TASK TO COMPLETE ▸ Out of the lines below, please list those that hold the string "node".

=== Begin Enclosure ===

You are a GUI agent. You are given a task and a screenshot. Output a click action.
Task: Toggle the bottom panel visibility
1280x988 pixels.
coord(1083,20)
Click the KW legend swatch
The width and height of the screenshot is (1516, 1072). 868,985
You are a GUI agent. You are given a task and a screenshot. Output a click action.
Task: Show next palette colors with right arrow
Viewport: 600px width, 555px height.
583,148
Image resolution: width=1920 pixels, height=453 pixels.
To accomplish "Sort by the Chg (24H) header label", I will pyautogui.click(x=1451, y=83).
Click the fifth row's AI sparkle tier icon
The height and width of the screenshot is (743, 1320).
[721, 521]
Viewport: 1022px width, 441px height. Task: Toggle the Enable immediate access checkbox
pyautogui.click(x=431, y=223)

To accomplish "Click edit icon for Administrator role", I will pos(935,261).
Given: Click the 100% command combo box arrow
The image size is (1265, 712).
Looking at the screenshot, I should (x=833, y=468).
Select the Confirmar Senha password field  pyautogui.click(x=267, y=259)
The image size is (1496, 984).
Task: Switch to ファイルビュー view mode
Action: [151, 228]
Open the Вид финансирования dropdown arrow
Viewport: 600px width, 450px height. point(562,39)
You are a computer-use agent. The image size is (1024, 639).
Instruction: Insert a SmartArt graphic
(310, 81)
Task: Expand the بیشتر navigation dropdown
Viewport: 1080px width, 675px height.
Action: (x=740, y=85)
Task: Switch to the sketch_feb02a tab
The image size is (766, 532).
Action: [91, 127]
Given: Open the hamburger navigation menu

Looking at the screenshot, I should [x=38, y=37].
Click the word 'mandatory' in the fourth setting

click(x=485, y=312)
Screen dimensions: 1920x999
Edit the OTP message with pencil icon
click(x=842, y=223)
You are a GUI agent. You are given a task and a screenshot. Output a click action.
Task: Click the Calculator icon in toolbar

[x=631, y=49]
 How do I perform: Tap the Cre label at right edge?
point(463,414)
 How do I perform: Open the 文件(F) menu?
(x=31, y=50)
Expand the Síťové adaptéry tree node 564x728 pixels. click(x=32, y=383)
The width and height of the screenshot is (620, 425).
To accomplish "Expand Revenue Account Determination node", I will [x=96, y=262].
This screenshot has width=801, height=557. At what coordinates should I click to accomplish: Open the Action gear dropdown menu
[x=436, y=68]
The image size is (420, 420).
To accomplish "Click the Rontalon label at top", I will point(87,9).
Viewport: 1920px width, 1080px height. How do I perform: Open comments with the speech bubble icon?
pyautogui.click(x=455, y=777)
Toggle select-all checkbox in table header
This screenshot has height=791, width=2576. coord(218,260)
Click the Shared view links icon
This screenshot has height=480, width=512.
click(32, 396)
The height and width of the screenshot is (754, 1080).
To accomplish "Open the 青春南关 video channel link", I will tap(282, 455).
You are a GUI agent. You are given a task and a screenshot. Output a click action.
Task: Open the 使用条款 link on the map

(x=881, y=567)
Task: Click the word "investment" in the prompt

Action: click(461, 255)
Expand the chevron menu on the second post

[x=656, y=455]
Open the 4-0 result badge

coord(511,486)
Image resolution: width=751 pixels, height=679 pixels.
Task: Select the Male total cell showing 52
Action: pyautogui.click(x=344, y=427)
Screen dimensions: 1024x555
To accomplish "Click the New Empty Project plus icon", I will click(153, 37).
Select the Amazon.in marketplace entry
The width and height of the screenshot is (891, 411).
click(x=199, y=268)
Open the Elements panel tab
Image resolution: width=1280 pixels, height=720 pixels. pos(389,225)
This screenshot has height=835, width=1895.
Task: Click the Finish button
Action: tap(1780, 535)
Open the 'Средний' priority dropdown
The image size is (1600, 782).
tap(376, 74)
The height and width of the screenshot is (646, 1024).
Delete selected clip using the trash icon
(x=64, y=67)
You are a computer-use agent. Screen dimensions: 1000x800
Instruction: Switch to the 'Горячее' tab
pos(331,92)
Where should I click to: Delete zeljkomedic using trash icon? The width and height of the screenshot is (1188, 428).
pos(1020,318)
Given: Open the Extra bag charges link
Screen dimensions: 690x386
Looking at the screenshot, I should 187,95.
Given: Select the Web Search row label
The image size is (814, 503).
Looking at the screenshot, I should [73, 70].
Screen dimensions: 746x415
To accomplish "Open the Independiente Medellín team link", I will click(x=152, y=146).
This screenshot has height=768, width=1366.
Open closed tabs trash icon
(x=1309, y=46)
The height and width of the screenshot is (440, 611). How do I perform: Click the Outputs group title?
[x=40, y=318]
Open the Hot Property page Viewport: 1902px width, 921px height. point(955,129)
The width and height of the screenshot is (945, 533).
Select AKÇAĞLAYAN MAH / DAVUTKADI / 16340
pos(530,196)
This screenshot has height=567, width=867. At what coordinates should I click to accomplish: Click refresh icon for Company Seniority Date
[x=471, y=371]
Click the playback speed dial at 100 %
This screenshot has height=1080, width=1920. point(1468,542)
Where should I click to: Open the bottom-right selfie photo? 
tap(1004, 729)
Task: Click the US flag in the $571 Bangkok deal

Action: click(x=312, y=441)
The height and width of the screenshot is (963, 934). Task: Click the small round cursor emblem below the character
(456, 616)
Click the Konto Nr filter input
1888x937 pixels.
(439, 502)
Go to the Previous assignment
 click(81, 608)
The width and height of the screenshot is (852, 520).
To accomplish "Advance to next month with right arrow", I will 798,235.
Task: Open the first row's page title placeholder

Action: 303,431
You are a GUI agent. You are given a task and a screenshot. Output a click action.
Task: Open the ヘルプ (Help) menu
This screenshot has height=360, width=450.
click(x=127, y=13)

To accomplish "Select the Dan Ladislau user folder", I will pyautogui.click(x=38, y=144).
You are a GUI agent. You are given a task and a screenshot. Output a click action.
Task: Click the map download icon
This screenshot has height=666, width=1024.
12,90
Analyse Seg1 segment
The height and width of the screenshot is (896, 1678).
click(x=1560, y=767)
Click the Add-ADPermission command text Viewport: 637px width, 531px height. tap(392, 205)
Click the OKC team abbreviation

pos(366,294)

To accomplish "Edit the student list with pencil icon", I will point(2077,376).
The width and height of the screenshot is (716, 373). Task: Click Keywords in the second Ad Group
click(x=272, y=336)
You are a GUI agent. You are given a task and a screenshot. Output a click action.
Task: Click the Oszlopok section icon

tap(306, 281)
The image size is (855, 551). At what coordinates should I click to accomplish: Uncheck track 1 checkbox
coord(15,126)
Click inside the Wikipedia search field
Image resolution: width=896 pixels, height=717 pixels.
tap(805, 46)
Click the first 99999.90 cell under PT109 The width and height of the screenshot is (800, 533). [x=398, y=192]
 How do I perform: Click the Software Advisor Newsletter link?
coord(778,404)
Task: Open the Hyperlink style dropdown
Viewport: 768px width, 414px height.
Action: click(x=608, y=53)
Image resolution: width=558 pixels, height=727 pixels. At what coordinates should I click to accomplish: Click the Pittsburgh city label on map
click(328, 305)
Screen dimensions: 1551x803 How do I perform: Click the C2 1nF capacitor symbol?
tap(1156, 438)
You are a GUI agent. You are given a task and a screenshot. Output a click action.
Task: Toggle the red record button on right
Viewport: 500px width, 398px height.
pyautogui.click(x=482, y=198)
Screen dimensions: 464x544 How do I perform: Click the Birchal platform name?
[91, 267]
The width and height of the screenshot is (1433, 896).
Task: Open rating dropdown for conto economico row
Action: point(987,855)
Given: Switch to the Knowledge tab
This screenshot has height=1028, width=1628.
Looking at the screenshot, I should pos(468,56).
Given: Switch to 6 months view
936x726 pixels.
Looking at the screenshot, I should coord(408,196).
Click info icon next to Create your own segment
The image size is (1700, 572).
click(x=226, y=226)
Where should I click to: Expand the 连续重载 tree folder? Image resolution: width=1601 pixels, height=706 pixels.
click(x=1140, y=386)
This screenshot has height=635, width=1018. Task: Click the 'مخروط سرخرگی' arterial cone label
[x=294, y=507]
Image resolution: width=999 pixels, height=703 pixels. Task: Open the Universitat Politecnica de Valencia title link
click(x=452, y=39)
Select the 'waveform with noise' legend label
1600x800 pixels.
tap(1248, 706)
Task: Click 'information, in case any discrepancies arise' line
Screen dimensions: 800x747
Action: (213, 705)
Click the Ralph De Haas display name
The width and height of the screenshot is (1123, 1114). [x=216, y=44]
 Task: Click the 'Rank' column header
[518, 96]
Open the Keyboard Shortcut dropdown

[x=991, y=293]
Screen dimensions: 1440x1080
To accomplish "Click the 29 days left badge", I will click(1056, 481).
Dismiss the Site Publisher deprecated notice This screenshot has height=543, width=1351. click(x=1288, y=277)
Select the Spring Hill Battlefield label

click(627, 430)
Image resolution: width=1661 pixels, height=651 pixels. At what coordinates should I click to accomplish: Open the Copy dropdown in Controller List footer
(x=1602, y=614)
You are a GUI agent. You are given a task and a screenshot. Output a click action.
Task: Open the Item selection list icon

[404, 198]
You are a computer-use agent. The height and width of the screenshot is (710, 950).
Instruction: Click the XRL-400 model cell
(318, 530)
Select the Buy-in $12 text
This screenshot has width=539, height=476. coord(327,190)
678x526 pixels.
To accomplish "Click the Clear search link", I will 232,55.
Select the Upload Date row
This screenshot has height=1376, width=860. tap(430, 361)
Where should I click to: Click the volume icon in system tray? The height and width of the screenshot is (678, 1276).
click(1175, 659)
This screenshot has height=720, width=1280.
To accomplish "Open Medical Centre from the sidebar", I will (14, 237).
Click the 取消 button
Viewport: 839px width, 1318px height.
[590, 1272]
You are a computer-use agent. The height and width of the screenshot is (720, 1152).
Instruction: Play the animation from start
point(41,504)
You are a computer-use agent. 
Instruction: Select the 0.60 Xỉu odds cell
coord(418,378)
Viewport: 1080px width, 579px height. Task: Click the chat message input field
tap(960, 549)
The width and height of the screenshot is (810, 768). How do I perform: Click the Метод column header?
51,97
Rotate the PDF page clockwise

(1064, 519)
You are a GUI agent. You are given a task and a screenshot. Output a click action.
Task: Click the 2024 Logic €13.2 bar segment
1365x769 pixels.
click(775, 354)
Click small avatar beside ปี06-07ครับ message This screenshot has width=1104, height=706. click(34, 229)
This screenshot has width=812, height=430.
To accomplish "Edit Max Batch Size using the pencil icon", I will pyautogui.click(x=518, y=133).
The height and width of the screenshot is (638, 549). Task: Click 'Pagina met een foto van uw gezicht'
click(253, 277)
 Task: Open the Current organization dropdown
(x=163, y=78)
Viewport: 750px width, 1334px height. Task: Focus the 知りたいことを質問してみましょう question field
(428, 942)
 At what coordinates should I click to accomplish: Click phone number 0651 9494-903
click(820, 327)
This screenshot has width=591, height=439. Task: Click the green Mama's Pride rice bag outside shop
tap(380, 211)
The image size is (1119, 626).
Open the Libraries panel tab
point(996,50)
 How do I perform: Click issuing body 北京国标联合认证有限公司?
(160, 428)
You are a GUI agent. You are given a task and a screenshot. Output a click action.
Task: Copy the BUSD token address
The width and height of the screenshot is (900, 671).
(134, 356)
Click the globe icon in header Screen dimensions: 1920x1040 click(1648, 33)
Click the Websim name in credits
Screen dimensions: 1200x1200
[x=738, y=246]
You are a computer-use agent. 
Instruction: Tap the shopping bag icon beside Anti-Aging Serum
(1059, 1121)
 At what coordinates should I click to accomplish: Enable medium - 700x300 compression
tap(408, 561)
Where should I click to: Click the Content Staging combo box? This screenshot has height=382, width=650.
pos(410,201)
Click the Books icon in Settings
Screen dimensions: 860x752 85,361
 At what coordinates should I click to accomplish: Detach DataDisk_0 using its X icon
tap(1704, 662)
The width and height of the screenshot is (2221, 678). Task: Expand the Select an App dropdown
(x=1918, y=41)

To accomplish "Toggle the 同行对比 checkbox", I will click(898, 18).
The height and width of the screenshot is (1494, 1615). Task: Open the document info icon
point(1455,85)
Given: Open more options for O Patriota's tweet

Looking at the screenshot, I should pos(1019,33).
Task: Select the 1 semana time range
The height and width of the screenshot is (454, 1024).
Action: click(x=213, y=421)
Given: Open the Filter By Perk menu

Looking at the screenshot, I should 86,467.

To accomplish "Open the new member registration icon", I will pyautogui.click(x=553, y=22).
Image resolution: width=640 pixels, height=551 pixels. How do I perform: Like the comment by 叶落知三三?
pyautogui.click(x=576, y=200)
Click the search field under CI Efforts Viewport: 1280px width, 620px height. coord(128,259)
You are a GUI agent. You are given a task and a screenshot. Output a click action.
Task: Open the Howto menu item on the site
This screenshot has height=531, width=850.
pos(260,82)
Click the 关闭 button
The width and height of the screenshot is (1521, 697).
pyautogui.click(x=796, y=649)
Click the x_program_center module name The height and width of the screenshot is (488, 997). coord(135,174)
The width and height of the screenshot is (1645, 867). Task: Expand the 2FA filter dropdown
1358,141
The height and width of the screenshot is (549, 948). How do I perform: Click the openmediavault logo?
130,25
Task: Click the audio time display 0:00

=== End Enclosure ===

EXERCISE OUTPUT ▸
Expand the Síťové adaptéry tree node 564x728 pixels. click(x=32, y=383)
To accomplish "Expand Revenue Account Determination node", I will [x=96, y=262].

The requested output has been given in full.